#### [TASK TO CARRY OUT]
Restate all of the data below word for word.

[Saved entries]
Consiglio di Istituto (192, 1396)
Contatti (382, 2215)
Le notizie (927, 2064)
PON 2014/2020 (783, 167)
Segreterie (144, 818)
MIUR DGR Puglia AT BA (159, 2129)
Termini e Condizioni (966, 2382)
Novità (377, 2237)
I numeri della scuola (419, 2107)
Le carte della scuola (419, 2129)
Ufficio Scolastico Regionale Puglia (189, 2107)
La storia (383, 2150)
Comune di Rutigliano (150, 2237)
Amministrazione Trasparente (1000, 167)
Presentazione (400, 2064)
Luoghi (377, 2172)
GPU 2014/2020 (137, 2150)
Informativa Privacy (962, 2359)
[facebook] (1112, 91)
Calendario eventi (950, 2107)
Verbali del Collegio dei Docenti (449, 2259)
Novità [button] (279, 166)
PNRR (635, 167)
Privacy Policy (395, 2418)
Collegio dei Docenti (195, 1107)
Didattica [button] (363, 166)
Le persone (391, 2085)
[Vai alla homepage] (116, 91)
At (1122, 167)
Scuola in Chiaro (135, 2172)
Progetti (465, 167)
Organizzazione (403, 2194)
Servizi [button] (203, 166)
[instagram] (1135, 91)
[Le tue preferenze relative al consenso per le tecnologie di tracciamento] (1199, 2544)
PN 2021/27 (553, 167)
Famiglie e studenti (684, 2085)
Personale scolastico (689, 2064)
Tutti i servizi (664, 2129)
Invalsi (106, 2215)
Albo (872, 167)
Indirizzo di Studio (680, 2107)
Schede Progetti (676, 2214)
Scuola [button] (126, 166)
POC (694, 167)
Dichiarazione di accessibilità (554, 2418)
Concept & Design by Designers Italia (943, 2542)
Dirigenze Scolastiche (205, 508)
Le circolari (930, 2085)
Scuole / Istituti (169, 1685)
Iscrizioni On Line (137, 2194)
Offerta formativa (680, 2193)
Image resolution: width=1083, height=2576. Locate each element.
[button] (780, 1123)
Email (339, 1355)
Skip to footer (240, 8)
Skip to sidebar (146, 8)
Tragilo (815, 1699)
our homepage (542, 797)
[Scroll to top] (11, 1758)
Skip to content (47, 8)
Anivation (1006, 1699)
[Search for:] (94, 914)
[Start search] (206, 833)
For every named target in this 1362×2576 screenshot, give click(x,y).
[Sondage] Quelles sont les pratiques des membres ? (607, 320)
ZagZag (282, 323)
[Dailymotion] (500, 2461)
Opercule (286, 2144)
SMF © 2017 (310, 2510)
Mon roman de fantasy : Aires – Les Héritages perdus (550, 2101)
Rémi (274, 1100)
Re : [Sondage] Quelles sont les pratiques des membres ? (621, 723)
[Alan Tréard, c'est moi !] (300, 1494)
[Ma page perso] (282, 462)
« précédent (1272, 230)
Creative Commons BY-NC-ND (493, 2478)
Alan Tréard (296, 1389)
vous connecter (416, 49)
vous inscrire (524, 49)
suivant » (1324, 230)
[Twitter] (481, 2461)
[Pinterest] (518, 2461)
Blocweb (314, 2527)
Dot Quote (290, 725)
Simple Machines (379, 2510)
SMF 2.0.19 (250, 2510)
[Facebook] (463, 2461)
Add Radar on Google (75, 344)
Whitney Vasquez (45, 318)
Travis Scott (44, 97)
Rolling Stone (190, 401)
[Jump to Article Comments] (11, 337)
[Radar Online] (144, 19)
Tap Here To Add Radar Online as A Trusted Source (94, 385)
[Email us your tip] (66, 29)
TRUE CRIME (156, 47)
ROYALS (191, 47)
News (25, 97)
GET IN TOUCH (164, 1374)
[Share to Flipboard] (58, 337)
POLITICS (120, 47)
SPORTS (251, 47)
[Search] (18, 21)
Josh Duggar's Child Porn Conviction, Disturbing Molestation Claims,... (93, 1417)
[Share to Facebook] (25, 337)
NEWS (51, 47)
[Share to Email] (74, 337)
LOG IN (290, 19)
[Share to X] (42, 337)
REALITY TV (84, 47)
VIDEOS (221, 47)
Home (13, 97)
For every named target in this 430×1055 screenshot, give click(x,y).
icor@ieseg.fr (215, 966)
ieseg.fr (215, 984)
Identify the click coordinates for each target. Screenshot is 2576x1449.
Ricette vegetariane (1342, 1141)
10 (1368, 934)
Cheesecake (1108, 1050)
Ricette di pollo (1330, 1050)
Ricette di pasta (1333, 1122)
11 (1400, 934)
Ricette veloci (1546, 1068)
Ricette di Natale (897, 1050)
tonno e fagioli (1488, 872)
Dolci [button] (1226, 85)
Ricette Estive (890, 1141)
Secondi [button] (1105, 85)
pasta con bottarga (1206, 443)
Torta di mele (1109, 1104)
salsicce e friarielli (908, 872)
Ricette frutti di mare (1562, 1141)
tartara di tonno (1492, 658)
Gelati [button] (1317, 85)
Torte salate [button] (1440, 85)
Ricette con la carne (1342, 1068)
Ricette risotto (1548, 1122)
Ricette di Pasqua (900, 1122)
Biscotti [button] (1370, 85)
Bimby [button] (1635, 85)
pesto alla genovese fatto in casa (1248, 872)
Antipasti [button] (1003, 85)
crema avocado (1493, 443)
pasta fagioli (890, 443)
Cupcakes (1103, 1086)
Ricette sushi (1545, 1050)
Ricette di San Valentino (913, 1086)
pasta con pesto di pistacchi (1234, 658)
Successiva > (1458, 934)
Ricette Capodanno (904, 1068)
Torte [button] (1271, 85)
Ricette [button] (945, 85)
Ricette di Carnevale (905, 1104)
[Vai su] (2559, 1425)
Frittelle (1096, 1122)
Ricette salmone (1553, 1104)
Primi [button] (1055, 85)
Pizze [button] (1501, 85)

#### [SOLUTION TO THIS EXERCISE]
Consiglio di Istituto (192, 1396)
Contatti (382, 2215)
Le notizie (927, 2064)
PON 2014/2020 (783, 167)
Segreterie (144, 818)
MIUR DGR Puglia AT BA (159, 2129)
Termini e Condizioni (966, 2382)
Novità (377, 2237)
I numeri della scuola (419, 2107)
Le carte della scuola (419, 2129)
Ufficio Scolastico Regionale Puglia (189, 2107)
La storia (383, 2150)
Comune di Rutigliano (150, 2237)
Amministrazione Trasparente (1000, 167)
Presentazione (400, 2064)
Luoghi (377, 2172)
GPU 2014/2020 (137, 2150)
Informativa Privacy (962, 2359)
[facebook] (1112, 91)
Calendario eventi (950, 2107)
Verbali del Collegio dei Docenti (449, 2259)
Novità [button] (279, 166)
PNRR (635, 167)
Privacy Policy (395, 2418)
Collegio dei Docenti (195, 1107)
Didattica [button] (363, 166)
Le persone (391, 2085)
[Vai alla homepage] (116, 91)
At (1122, 167)
Scuola in Chiaro (135, 2172)
Progetti (465, 167)
Organizzazione (403, 2194)
Servizi [button] (203, 166)
[instagram] (1135, 91)
[Le tue preferenze relative al consenso per le tecnologie di tracciamento] (1199, 2544)
PN 2021/27 (553, 167)
Famiglie e studenti (684, 2085)
Personale scolastico (689, 2064)
Tutti i servizi (664, 2129)
Invalsi (106, 2215)
Albo (872, 167)
Indirizzo di Studio (680, 2107)
Schede Progetti (676, 2214)
Scuola [button] (126, 166)
POC (694, 167)
Dichiarazione di accessibilità (554, 2418)
Concept & Design by Designers Italia (943, 2542)
Dirigenze Scolastiche (205, 508)
Le circolari (930, 2085)
Scuole / Istituti (169, 1685)
Iscrizioni On Line (137, 2194)
Offerta formativa (680, 2193)
Image resolution: width=1083, height=2576. Locate each element.
[button] (780, 1123)
Email (339, 1355)
Skip to footer (240, 8)
Skip to sidebar (146, 8)
Tragilo (815, 1699)
our homepage (542, 797)
[Scroll to top] (11, 1758)
Skip to content (47, 8)
Anivation (1006, 1699)
[Search for:] (94, 914)
[Start search] (206, 833)
For every named target in this 1362×2576 screenshot, give click(x,y).
[Sondage] Quelles sont les pratiques des membres ? (607, 320)
ZagZag (282, 323)
[Dailymotion] (500, 2461)
Opercule (286, 2144)
SMF © 2017 (310, 2510)
Mon roman de fantasy : Aires – Les Héritages perdus (550, 2101)
Rémi (274, 1100)
Re : [Sondage] Quelles sont les pratiques des membres ? (621, 723)
[Alan Tréard, c'est moi !] (300, 1494)
[Ma page perso] (282, 462)
« précédent (1272, 230)
Creative Commons BY-NC-ND (493, 2478)
Alan Tréard (296, 1389)
vous connecter (416, 49)
vous inscrire (524, 49)
suivant » (1324, 230)
[Twitter] (481, 2461)
[Pinterest] (518, 2461)
Blocweb (314, 2527)
Dot Quote (290, 725)
Simple Machines (379, 2510)
SMF 2.0.19 (250, 2510)
[Facebook] (463, 2461)
Add Radar on Google (75, 344)
Whitney Vasquez (45, 318)
Travis Scott (44, 97)
Rolling Stone (190, 401)
[Jump to Article Comments] (11, 337)
[Radar Online] (144, 19)
Tap Here To Add Radar Online as A Trusted Source (94, 385)
[Email us your tip] (66, 29)
TRUE CRIME (156, 47)
ROYALS (191, 47)
News (25, 97)
GET IN TOUCH (164, 1374)
[Share to Flipboard] (58, 337)
POLITICS (120, 47)
SPORTS (251, 47)
[Search] (18, 21)
Josh Duggar's Child Porn Conviction, Disturbing Molestation Claims,... (93, 1417)
[Share to Facebook] (25, 337)
NEWS (51, 47)
[Share to Email] (74, 337)
LOG IN (290, 19)
[Share to X] (42, 337)
REALITY TV (84, 47)
VIDEOS (221, 47)
Home (13, 97)
For every named target in this 430×1055 screenshot, give click(x,y).
icor@ieseg.fr (215, 966)
ieseg.fr (215, 984)
Identify the click coordinates for each target. Screenshot is 2576x1449.
Ricette vegetariane (1342, 1141)
10 (1368, 934)
Cheesecake (1108, 1050)
Ricette di pollo (1330, 1050)
Ricette di pasta (1333, 1122)
11 (1400, 934)
Ricette veloci (1546, 1068)
Ricette di Natale (897, 1050)
tonno e fagioli (1488, 872)
Dolci [button] (1226, 85)
Ricette Estive (890, 1141)
Secondi [button] (1105, 85)
pasta con bottarga (1206, 443)
Torta di mele (1109, 1104)
salsicce e friarielli (908, 872)
Ricette frutti di mare (1562, 1141)
tartara di tonno (1492, 658)
Gelati [button] (1317, 85)
Torte salate [button] (1440, 85)
Ricette con la carne (1342, 1068)
Ricette risotto (1548, 1122)
Ricette di Pasqua (900, 1122)
Biscotti [button] (1370, 85)
Bimby [button] (1635, 85)
pesto alla genovese fatto in casa (1248, 872)
Antipasti [button] (1003, 85)
crema avocado (1493, 443)
pasta fagioli (890, 443)
Cupcakes (1103, 1086)
Ricette sushi (1545, 1050)
Ricette di San Valentino (913, 1086)
pasta con pesto di pistacchi (1234, 658)
Successiva > (1458, 934)
Ricette Capodanno (904, 1068)
Torte [button] (1271, 85)
Ricette [button] (945, 85)
Ricette di Carnevale (905, 1104)
[Vai su] (2559, 1425)
Frittelle (1096, 1122)
Ricette salmone (1553, 1104)
Primi [button] (1055, 85)
Pizze [button] (1501, 85)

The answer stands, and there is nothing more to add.